### Task input ###

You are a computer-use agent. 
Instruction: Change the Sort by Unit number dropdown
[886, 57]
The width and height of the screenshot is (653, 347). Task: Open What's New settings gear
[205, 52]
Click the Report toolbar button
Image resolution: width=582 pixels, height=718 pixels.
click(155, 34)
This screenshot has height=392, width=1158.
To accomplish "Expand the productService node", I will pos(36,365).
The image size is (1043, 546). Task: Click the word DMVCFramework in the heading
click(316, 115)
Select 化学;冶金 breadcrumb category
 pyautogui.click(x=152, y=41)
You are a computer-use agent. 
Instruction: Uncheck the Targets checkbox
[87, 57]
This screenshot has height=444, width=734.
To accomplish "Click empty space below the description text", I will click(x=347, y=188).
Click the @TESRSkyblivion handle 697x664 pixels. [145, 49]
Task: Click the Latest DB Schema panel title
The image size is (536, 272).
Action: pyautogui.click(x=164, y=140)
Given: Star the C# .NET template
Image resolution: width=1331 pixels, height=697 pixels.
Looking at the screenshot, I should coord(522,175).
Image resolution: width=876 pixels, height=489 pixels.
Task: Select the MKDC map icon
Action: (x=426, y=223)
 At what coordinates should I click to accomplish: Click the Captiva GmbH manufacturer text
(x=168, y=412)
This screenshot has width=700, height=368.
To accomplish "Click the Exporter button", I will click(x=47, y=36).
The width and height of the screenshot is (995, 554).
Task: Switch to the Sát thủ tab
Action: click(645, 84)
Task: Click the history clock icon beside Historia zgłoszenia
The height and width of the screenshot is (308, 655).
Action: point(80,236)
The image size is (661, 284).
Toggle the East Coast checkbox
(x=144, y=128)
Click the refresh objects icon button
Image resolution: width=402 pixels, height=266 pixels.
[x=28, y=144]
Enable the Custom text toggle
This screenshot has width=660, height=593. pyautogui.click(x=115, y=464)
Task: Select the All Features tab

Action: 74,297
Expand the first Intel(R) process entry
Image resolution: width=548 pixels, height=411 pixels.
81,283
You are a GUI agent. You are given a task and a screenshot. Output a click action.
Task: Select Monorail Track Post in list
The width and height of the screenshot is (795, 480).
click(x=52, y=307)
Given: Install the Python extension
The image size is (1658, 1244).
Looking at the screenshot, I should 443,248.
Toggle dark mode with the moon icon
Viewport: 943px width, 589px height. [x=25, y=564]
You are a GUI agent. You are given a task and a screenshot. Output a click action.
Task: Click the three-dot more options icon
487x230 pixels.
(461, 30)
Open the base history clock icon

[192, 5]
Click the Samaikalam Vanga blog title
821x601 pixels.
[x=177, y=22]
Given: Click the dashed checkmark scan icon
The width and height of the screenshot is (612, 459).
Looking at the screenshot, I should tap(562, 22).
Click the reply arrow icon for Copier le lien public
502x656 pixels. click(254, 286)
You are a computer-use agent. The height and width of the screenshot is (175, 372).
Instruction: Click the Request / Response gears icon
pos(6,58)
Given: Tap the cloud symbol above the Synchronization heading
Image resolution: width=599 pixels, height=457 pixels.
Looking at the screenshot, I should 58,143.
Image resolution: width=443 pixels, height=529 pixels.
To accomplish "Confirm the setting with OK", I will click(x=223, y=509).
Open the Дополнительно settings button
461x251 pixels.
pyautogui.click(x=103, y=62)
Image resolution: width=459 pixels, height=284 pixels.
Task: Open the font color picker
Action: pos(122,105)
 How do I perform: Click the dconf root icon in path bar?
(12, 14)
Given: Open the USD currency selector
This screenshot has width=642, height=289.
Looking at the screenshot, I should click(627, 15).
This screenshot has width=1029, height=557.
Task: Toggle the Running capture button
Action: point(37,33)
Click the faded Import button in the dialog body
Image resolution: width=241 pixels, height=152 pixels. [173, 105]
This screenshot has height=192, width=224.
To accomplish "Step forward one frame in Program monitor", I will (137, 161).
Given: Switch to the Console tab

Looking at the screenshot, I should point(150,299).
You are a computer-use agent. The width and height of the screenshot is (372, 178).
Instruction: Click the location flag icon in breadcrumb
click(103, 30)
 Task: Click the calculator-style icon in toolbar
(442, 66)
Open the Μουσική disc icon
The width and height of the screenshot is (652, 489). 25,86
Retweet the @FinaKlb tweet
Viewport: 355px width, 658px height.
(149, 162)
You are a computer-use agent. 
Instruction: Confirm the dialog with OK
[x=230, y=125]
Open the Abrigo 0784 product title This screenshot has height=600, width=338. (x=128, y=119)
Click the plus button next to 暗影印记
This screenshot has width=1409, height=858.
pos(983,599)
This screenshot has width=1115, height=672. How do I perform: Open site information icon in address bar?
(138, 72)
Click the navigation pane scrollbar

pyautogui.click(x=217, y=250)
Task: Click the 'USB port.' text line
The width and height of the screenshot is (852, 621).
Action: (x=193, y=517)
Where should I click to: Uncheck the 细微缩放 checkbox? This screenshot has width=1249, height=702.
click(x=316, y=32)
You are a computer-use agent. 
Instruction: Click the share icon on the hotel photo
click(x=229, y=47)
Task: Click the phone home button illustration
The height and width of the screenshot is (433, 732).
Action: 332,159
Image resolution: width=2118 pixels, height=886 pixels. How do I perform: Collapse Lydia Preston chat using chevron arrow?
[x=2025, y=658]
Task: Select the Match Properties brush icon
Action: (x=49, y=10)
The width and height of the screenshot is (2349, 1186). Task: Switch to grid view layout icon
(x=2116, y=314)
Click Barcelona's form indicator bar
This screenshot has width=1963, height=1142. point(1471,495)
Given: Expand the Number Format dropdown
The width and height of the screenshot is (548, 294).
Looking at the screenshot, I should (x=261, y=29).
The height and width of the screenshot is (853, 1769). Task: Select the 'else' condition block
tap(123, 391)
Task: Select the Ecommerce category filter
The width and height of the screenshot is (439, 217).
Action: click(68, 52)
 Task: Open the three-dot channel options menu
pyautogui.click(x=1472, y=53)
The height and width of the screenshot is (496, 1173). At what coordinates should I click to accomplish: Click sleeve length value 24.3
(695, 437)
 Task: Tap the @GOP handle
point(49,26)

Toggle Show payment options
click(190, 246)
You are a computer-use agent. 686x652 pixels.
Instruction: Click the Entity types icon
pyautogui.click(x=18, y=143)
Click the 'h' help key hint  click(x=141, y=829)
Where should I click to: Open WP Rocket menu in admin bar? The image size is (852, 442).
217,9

###

-- Task requirements --
Arrange every line of the data above as a JSON list of strings, with one string per line and blank lines omitted.

-- The reply --
[
  "You are a computer-use agent. ",
  "Instruction: Change the Sort by Unit number dropdown",
  "[886, 57]",
  "The width and height of the screenshot is (653, 347). Task: Open What's New settings gear",
  "[205, 52]",
  "Click the Report toolbar button",
  "Image resolution: width=582 pixels, height=718 pixels.",
  "click(155, 34)",
  "This screenshot has height=392, width=1158.",
  "To accomplish \"Expand the productService node\", I will pos(36,365).",
  "The image size is (1043, 546). Task: Click the word DMVCFramework in the heading",
  "click(316, 115)",
  "Select 化学;冶金 breadcrumb category",
  " pyautogui.click(x=152, y=41)",
  "You are a computer-use agent. ",
  "Instruction: Uncheck the Targets checkbox",
  "[87, 57]",
  "This screenshot has height=444, width=734.",
  "To accomplish \"Click empty space below the description text\", I will click(x=347, y=188).",
  "Click the @TESRSkyblivion handle 697x664 pixels. [145, 49]",
  "Task: Click the Latest DB Schema panel title",
  "The image size is (536, 272).",
  "Action: pyautogui.click(x=164, y=140)",
  "Given: Star the C# .NET template",
  "Image resolution: width=1331 pixels, height=697 pixels.",
  "Looking at the screenshot, I should coord(522,175).",
  "Image resolution: width=876 pixels, height=489 pixels.",
  "Task: Select the MKDC map icon",
  "Action: (x=426, y=223)",
  " At what coordinates should I click to accomplish: Click the Captiva GmbH manufacturer text",
  "(x=168, y=412)",
  "This screenshot has width=700, height=368.",
  "To accomplish \"Click the Exporter button\", I will click(x=47, y=36).",
  "The width and height of the screenshot is (995, 554).",
  "Task: Switch to the Sát thủ tab",
  "Action: click(645, 84)",
  "Task: Click the history clock icon beside Historia zgłoszenia",
  "The height and width of the screenshot is (308, 655).",
  "Action: point(80,236)",
  "The image size is (661, 284).",
  "Toggle the East Coast checkbox",
  "(x=144, y=128)",
  "Click the refresh objects icon button",
  "Image resolution: width=402 pixels, height=266 pixels.",
  "[x=28, y=144]",
  "Enable the Custom text toggle",
  "This screenshot has width=660, height=593. pyautogui.click(x=115, y=464)",
  "Task: Select the All Features tab",
  "Action: 74,297",
  "Expand the first Intel(R) process entry",
  "Image resolution: width=548 pixels, height=411 pixels.",
  "81,283",
  "You are a GUI agent. You are given a task and a screenshot. Output a click action.",
  "Task: Select Monorail Track Post in list",
  "The width and height of the screenshot is (795, 480).",
  "click(x=52, y=307)",
  "Given: Install the Python extension",
  "The image size is (1658, 1244).",
  "Looking at the screenshot, I should 443,248.",
  "Toggle dark mode with the moon icon",
  "Viewport: 943px width, 589px height. [x=25, y=564]",
  "You are a GUI agent. You are given a task and a screenshot. Output a click action.",
  "Task: Click the three-dot more options icon",
  "487x230 pixels.",
  "(461, 30)",
  "Open the base history clock icon",
  "[192, 5]",
  "Click the Samaikalam Vanga blog title",
  "821x601 pixels.",
  "[x=177, y=22]",
  "Given: Click the dashed checkmark scan icon",
  "The width and height of the screenshot is (612, 459).",
  "Looking at the screenshot, I should tap(562, 22).",
  "Click the reply arrow icon for Copier le lien public",
  "502x656 pixels. click(254, 286)",
  "You are a computer-use agent. The height and width of the screenshot is (175, 372).",
  "Instruction: Click the Request / Response gears icon",
  "pos(6,58)",
  "Given: Tap the cloud symbol above the Synchronization heading",
  "Image resolution: width=599 pixels, height=457 pixels.",
  "Looking at the screenshot, I should 58,143.",
  "Image resolution: width=443 pixels, height=529 pixels.",
  "To accomplish \"Confirm the setting with OK\", I will click(x=223, y=509).",
  "Open the Дополнительно settings button",
  "461x251 pixels.",
  "pyautogui.click(x=103, y=62)",
  "Image resolution: width=459 pixels, height=284 pixels.",
  "Task: Open the font color picker",
  "Action: pos(122,105)",
  " How do I perform: Click the dconf root icon in path bar?",
  "(12, 14)",
  "Given: Open the USD currency selector",
  "This screenshot has width=642, height=289.",
  "Looking at the screenshot, I should click(627, 15).",
  "This screenshot has width=1029, height=557.",
  "Task: Toggle the Running capture button",
  "Action: point(37,33)",
  "Click the faded Import button in the dialog body",
  "Image resolution: width=241 pixels, height=152 pixels. [173, 105]",
  "This screenshot has height=192, width=224.",
  "To accomplish \"Step forward one frame in Program monitor\", I will (137, 161).",
  "Given: Switch to the Console tab",
  "Looking at the screenshot, I should point(150,299).",
  "You are a computer-use agent. The width and height of the screenshot is (372, 178).",
  "Instruction: Click the location flag icon in breadcrumb",
  "click(103, 30)",
  " Task: Click the calculator-style icon in toolbar",
  "(442, 66)",
  "Open the Μουσική disc icon",
  "The width and height of the screenshot is (652, 489). 25,86",
  "Retweet the @FinaKlb tweet",
  "Viewport: 355px width, 658px height.",
  "(149, 162)",
  "You are a computer-use agent. ",
  "Instruction: Confirm the dialog with OK",
  "[x=230, y=125]",
  "Open the Abrigo 0784 product title This screenshot has height=600, width=338. (x=128, y=119)",
  "Click the plus button next to 暗影印记",
  "This screenshot has width=1409, height=858.",
  "pos(983,599)",
  "This screenshot has width=1115, height=672. How do I perform: Open site information icon in address bar?",
  "(138, 72)",
  "Click the navigation pane scrollbar",
  "pyautogui.click(x=217, y=250)",
  "Task: Click the 'USB port.' text line",
  "The width and height of the screenshot is (852, 621).",
  "Action: (x=193, y=517)",
  "Where should I click to: Uncheck the 细微缩放 checkbox? This screenshot has width=1249, height=702.",
  "click(x=316, y=32)",
  "You are a computer-use agent. ",
  "Instruction: Click the share icon on the hotel photo",
  "click(x=229, y=47)",
  "Task: Click the phone home button illustration",
  "The height and width of the screenshot is (433, 732).",
  "Action: 332,159",
  "Image resolution: width=2118 pixels, height=886 pixels. How do I perform: Collapse Lydia Preston chat using chevron arrow?",
  "[x=2025, y=658]",
  "Task: Select the Match Properties brush icon",
  "Action: (x=49, y=10)",
  "The width and height of the screenshot is (2349, 1186). Task: Switch to grid view layout icon",
  "(x=2116, y=314)",
  "Click Barcelona's form indicator bar",
  "This screenshot has width=1963, height=1142. point(1471,495)",
  "Given: Expand the Number Format dropdown",
  "The width and height of the screenshot is (548, 294).",
  "Looking at the screenshot, I should (x=261, y=29).",
  "The height and width of the screenshot is (853, 1769). Task: Select the 'else' condition block",
  "tap(123, 391)",
  "Task: Select the Ecommerce category filter",
  "The width and height of the screenshot is (439, 217).",
  "Action: click(68, 52)",
  " Task: Open the three-dot channel options menu",
  "pyautogui.click(x=1472, y=53)",
  "The height and width of the screenshot is (496, 1173). At what coordinates should I click to accomplish: Click sleeve length value 24.3",
  "(695, 437)",
  " Task: Tap the @GOP handle",
  "point(49,26)",
  "Toggle Show payment options",
  "click(190, 246)",
  "You are a computer-use agent. 686x652 pixels.",
  "Instruction: Click the Entity types icon",
  "pyautogui.click(x=18, y=143)",
  "Click the 'h' help key hint  click(x=141, y=829)",
  "Where should I click to: Open WP Rocket menu in admin bar? The image size is (852, 442).",
  "217,9"
]